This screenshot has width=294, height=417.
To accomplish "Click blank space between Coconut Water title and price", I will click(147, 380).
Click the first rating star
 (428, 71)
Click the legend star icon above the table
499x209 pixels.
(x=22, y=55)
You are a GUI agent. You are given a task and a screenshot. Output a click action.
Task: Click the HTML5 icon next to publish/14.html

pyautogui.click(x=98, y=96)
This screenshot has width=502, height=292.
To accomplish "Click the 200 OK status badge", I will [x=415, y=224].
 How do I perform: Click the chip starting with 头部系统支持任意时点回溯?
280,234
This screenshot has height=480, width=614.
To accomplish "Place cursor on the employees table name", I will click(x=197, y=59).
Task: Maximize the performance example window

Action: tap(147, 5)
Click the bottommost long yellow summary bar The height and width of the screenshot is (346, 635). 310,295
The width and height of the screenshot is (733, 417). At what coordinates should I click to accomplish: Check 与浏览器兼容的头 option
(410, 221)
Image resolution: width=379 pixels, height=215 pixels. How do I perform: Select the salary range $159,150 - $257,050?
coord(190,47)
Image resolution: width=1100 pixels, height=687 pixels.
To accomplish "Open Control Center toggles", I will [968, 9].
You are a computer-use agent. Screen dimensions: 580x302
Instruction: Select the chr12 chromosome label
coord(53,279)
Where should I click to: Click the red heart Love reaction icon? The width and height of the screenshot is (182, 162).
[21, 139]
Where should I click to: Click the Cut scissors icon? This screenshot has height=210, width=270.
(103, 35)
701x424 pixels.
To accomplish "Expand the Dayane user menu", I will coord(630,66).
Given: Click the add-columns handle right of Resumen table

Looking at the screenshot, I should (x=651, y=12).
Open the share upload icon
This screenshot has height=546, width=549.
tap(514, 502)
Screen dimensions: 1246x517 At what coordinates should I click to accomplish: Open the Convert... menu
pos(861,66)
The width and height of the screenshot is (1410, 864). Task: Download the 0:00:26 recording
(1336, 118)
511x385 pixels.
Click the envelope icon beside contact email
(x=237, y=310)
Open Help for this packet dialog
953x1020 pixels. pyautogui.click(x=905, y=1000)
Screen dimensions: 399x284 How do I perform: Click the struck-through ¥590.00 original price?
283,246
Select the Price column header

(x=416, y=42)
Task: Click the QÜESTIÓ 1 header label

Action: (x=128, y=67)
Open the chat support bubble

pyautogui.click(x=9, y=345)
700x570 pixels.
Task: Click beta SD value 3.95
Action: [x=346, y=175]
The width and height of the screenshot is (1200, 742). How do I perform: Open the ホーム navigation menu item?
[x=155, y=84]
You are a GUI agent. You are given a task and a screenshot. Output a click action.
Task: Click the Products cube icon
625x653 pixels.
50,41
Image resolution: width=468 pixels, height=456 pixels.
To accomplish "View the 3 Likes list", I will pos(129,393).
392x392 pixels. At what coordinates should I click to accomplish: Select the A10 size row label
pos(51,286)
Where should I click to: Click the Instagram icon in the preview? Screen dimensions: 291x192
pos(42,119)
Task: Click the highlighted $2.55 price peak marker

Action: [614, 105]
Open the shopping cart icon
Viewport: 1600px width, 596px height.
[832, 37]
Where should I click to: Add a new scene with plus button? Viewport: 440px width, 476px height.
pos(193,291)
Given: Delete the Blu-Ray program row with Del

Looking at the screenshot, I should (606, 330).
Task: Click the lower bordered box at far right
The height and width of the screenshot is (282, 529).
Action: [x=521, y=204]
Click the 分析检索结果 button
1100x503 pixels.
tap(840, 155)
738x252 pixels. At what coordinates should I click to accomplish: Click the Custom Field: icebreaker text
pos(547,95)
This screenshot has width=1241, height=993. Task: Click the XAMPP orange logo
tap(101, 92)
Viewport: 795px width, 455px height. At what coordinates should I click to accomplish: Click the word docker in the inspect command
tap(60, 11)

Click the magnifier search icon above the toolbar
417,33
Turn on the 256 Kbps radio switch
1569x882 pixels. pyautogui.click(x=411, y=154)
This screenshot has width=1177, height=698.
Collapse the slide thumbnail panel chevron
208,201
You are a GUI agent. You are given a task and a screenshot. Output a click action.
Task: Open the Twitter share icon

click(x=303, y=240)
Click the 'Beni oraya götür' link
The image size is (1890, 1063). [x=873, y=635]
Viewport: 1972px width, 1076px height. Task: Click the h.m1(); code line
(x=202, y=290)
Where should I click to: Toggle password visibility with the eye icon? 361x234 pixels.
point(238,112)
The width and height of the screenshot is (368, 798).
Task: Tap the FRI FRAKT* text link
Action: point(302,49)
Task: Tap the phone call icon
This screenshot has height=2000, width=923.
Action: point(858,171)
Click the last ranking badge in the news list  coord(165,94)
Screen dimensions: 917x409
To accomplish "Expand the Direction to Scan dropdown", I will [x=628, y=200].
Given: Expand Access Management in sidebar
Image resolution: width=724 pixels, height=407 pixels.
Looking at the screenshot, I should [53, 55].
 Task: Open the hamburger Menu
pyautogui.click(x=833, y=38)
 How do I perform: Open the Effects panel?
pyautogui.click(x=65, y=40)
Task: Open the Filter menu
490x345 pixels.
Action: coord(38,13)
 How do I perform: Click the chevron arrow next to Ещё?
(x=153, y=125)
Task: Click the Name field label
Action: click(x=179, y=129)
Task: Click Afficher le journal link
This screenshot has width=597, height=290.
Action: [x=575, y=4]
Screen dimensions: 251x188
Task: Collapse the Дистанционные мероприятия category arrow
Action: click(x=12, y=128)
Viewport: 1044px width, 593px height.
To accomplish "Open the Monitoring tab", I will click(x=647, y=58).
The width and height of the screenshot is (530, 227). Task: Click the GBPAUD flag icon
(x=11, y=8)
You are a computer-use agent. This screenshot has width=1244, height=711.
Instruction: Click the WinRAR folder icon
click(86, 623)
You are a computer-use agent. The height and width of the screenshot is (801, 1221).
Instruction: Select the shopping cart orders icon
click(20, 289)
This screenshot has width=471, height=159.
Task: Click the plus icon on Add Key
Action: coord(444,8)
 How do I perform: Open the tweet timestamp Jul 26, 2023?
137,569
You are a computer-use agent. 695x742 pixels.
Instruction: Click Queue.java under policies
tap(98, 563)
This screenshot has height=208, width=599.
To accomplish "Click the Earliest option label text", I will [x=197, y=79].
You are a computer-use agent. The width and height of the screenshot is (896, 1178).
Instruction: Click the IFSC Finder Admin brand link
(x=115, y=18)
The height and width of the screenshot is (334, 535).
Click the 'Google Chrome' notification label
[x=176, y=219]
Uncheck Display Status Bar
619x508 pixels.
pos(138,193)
# # # # # # #
• Written exercise
Reproduce everything from the line containing "Task: Click Afficher le journal link" down to the line containing "will [x=197, y=79].", substituting "7-Zip" for "WinRAR" and leaving all else unchanged.

• Solution to this task
Task: Click Afficher le journal link
This screenshot has width=597, height=290.
Action: [x=575, y=4]
Screen dimensions: 251x188
Task: Collapse the Дистанционные мероприятия category arrow
Action: click(x=12, y=128)
Viewport: 1044px width, 593px height.
To accomplish "Open the Monitoring tab", I will click(x=647, y=58).
The width and height of the screenshot is (530, 227). Task: Click the GBPAUD flag icon
(x=11, y=8)
You are a computer-use agent. This screenshot has width=1244, height=711.
Instruction: Click the 7-Zip folder icon
click(86, 623)
You are a computer-use agent. The height and width of the screenshot is (801, 1221).
Instruction: Select the shopping cart orders icon
click(20, 289)
This screenshot has width=471, height=159.
Task: Click the plus icon on Add Key
Action: coord(444,8)
 How do I perform: Open the tweet timestamp Jul 26, 2023?
137,569
You are a computer-use agent. 695x742 pixels.
Instruction: Click Queue.java under policies
tap(98, 563)
This screenshot has height=208, width=599.
To accomplish "Click the Earliest option label text", I will [x=197, y=79].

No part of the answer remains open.